(Текст документа):

5. Одиночество. Взгляд через трещину ещё

        «Счастье полезно для тела, а печаль развивает душу» - подсказывает Пруст.

        «И в полые волны
        Мглы – сгорблен и равн -
        Бесследно – безмолвно -
        Как тонет корабль»

       Хочется спросить – а почему счастье не развивает душу и зачем тогда мы к нему стремимся?
      Хочется ответить: когда измучаешься – поймёшь.

      В 1920г. Цветаева делает следующую памятку в своих записных книжках:
«Я, наверное, понятия не имею, что такое – любовь, как, вообще, понятия не имею: что такое – другой». Цветаева, как и Сократ, спокойно может позволить себе «учёное незнание» в тех вопросах, которыми владеет в великом совершенстве. Как можно оценивать такого человека с точки зрения психологической типизации – у него высокие, непомерные запросы и требования (а у Цветаевой их высочайшая планка, полный короб) или у него заниженная, недоразвитая самооценка? Ни то, ни другое. Типизация здесь не работает. «Не снисхожу» - заявляет Марина и протягивает каждому нищему в ладошки хлеб.

(Данные для привязки к координатам пикселей):
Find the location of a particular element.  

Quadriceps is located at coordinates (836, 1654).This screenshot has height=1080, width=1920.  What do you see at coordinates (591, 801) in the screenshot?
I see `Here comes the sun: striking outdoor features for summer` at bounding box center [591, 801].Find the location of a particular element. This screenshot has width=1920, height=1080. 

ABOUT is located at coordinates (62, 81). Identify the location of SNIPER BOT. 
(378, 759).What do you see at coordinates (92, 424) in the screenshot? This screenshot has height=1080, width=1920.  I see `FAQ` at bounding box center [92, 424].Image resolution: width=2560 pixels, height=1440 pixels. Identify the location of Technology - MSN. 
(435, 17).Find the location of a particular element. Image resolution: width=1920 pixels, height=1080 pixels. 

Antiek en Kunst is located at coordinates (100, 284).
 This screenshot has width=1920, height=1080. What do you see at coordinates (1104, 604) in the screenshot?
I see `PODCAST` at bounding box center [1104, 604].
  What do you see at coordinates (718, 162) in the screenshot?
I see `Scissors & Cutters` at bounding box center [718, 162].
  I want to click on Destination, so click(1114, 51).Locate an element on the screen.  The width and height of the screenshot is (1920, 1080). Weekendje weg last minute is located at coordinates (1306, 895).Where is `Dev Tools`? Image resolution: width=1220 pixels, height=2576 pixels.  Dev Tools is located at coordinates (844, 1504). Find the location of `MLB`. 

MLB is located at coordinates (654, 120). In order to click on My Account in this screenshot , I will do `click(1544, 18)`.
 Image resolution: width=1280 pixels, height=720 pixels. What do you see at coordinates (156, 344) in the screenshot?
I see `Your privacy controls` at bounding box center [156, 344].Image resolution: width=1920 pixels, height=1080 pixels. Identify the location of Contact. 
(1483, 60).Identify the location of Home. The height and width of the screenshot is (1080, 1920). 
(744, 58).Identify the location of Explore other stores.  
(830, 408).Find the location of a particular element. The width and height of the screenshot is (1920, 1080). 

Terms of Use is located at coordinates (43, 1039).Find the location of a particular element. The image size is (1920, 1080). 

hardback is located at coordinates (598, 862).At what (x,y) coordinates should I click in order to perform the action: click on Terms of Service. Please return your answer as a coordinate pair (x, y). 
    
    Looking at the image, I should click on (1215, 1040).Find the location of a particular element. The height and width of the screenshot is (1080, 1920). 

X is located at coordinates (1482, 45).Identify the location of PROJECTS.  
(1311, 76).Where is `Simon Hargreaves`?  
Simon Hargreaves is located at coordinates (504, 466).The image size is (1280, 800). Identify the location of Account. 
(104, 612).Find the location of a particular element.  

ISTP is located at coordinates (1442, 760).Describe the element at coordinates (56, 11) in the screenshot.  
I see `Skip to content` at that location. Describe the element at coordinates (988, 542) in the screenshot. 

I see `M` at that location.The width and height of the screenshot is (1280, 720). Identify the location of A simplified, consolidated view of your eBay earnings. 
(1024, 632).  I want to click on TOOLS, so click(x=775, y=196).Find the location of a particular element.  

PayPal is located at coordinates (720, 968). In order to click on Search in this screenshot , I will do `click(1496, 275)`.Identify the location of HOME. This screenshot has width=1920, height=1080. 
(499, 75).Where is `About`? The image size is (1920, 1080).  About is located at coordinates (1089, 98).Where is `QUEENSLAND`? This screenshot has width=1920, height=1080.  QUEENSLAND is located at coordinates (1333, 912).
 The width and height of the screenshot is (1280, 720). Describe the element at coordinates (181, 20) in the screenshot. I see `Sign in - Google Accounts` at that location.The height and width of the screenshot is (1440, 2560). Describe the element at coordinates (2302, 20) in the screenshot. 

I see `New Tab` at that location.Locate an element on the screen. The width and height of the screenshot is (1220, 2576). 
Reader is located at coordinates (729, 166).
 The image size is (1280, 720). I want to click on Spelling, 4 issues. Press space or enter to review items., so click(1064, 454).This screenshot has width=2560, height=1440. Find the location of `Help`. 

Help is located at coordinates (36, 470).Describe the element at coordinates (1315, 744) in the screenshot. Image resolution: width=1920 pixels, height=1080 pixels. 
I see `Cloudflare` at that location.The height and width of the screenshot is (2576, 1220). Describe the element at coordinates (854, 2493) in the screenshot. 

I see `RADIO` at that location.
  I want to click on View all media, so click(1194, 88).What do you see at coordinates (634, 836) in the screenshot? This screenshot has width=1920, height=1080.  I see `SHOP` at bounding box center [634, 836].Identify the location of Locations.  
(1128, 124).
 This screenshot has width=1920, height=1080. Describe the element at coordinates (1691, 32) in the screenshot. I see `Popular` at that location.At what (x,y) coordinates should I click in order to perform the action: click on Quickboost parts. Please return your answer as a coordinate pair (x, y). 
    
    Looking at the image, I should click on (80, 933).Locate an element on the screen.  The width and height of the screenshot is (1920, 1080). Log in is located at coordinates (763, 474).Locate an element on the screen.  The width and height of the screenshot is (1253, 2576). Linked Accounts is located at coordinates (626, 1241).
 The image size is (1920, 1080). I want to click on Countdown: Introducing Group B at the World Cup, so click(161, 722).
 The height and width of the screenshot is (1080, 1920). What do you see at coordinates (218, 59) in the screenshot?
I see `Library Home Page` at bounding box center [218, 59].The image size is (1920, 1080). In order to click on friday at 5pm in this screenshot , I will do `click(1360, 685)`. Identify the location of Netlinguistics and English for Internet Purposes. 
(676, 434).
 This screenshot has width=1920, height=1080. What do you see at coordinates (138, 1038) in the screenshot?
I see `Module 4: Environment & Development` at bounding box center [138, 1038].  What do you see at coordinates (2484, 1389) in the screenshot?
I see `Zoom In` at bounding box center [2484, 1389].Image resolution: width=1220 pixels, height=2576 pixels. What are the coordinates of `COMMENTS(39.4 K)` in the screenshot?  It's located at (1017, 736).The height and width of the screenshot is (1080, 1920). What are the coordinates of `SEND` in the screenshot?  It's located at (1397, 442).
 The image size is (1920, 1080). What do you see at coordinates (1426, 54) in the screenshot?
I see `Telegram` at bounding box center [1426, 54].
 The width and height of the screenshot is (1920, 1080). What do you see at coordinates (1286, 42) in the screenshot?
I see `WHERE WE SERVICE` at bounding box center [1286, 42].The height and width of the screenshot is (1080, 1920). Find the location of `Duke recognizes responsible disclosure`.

(Формулировки заданий):
1 – Укажите, в каком году, согласно тексту об одиночестве, Цветаева сделала в записных книжках запись о том, что не имеет понятия, что такое любовь.
2 – Продолжите текст об одиночестве, начиная сразу после его последнего предложения.
Строки никак не используются в этих заданиях.

(Письменные ответы):
1 – В 1920 году.

2 –
      Если по Фрейду фантазии взрослого творческого человека сродни фантазиям ребёнка, то что мы имеем, когда Выготский свидетельствует в своей «Психологии искусства», что дети легко передают свои функции друг другу, что они свободно наделяют предмет А неотъемлемыми функциями предмета Б, и наоборот, включая в эту игру множество предметов? Нам кажется, что в детском варианте мы имеем неразорванную, не «треснутую» действительность или же «гладкую оболочку» по Барту, приписываемую им в свою очередь лишь любви. И далее, именно здесь, нам кажется, что и детский возраст способен иметь такую же обтекающую всё и вся оболочку, через которую предметы движутся друг с другом в едином поле фантазмов, без трещин и разрывов, в весёлой игре. 
     Не справедливо ли это и по отношению к Цветаевой? Не потому ли Цветаева не знает что такое Другой, что Другой для неё – так это же я и моё тут всё?  Если соединить положения Фрейда, свидетельство Выготского и красивое утверждение Барта, то получится: Марина – ребёнок – игра – фантазия – гладкая поверхность – любовь – отсутствие Другого. Я и Ты, граничащее с Мы – вот Марина. Но никак не «я и вы» ( по градации М. Бубера).
      Но вот этот «ребёнок» проходит через жизнь, сохраняя в себе ребёнка, продолжая мечтать и любить, не как большинство взрослых, и получает в своих страданиях и переживаниях «горький опыт», трещину, надлом, надрыв.

      «Христос и Бог! Я жажду чуда
      Теперь, сейчас, в начале дня!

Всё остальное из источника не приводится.